In a recent interview, Greg Barker, UK Minister for Energy and Climate Change, described crowdfunding as “an incredibly powerful” funding model with the capacity “to help deliver my ambition for a far more decentralised energy system and achieve the goal of turning the Big Six into the Big 60,000”.

It is the latest boost in what’s turning out to be a defining 12 months for crowdfunding in the UK. At the end of 2012 the nascent movement established its own code of practice, and earlier this month a major Parliamentary report into the future of Britain’s banking sector highlighted the benefits crowdfunding provides by offering an alternative to banks and introducing important new asset classes to ordinary people.

In essence, crowdfunding is where businesses and projects are directly funded by large numbers of people putting in relatively small amounts of money. It has been called ‘democratic finance’ because it lets people choose exactly where their money goes.

Renewable energy crowdfunding

It’s not hard to see why renewable energy and crowdfunding are happy bed-fellows.

On one side, renewable projects can offer financial returns which are long-term, inflation-linked and relatively low-risk, in part due to Government backed mechanisms such as the feed-in-tariff.

And on the other, crowdfunding resonates with a number of current social and political drivers. These include ordinary people demanding the chance to invest their money in something profitable andworthwhile; the Government’s desire to get more of us financially involved in energy projects; and the fundamental challenge our nation faces in raising huge amounts of capital to upgrade our energy infrastructure over the next decade.

On top of all this, we now know it works. Abundance Generation is the UK’s first regulated crowdfunding platform that allows anyone to invest in renewables for as little as £5, and has raised £3m to date for one wind and four solar projects. In the USA, Solar Mosaic launched earlier this year and raised $313,000 in its first 24 hours.

It’s important to stress here however, that such investments are not risk free. Abundance debentures, for example, are long-term investments, returns are variable, and you may not get back all of your original capital.

How much investment does the UK need?

The Government’s Energy Bill currently grinding its way through parliament has one goal above all others - to attract the £75bn of investment we need by 2020 for new low carbon power generation. Because nuclear power stations take so long to build, almost all of this will be for renewables by this date.

The “big six” utilities will provide some of this, but the Government knows it needs to access other forms of capital too. Institutional investors like pension funds will undoubtedly be large contributors, but it is increasingly recognised that meeting our goals will require a massive upscaling of people-powered finance.

According to Labour’s Shadow Minister for Climate Change, Luciana Berger, the Government’s own figures show that between 35% and 50% of the £75bn will have to come from independent companies and communities. That’s a staggering £26bn to £37bn.

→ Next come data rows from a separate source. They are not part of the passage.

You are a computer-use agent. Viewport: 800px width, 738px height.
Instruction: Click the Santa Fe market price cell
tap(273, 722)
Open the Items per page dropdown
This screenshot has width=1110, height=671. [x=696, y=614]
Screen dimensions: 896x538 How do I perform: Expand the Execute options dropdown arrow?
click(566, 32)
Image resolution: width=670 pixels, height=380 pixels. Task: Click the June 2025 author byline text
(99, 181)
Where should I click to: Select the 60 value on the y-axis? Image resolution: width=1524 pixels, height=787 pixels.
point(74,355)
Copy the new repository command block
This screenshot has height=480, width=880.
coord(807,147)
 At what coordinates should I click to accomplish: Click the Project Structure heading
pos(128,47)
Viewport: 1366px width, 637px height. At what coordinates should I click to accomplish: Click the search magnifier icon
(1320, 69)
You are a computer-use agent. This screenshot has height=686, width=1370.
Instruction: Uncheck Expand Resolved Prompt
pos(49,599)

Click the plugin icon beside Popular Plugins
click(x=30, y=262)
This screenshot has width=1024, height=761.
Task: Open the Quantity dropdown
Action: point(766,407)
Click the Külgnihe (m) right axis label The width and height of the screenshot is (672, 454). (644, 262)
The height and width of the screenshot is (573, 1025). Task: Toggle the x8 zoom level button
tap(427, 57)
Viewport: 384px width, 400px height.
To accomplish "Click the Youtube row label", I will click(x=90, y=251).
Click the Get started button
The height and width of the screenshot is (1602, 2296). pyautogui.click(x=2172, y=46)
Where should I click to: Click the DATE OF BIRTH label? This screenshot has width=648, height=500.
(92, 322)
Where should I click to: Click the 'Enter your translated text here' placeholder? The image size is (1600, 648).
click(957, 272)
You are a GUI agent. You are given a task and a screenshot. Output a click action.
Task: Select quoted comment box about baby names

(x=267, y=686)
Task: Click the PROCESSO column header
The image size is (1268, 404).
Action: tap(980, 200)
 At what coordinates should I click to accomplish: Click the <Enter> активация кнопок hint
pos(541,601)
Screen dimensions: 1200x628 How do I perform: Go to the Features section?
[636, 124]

What kind of contribution could crowdfunding make?

As impressive a start as renewable energy crowdfunding has made so far, it doesn’t yet scratch the surface of an amount this big. So to understand the potential that regular people have when they combine their resources, events in Germany over the last decade are a useful guide.

The German Energiewende is the world’s most ambitious programme to move rapidly to a low carbon energy system. Although not without its problems, this transformation has means that Germany already gets 25% of its electricity from renewable sources. And the extent of citizen financial participation is striking. Almost half (46%) of the country’s renewable power capacity is currently owned by private citizens and farmers.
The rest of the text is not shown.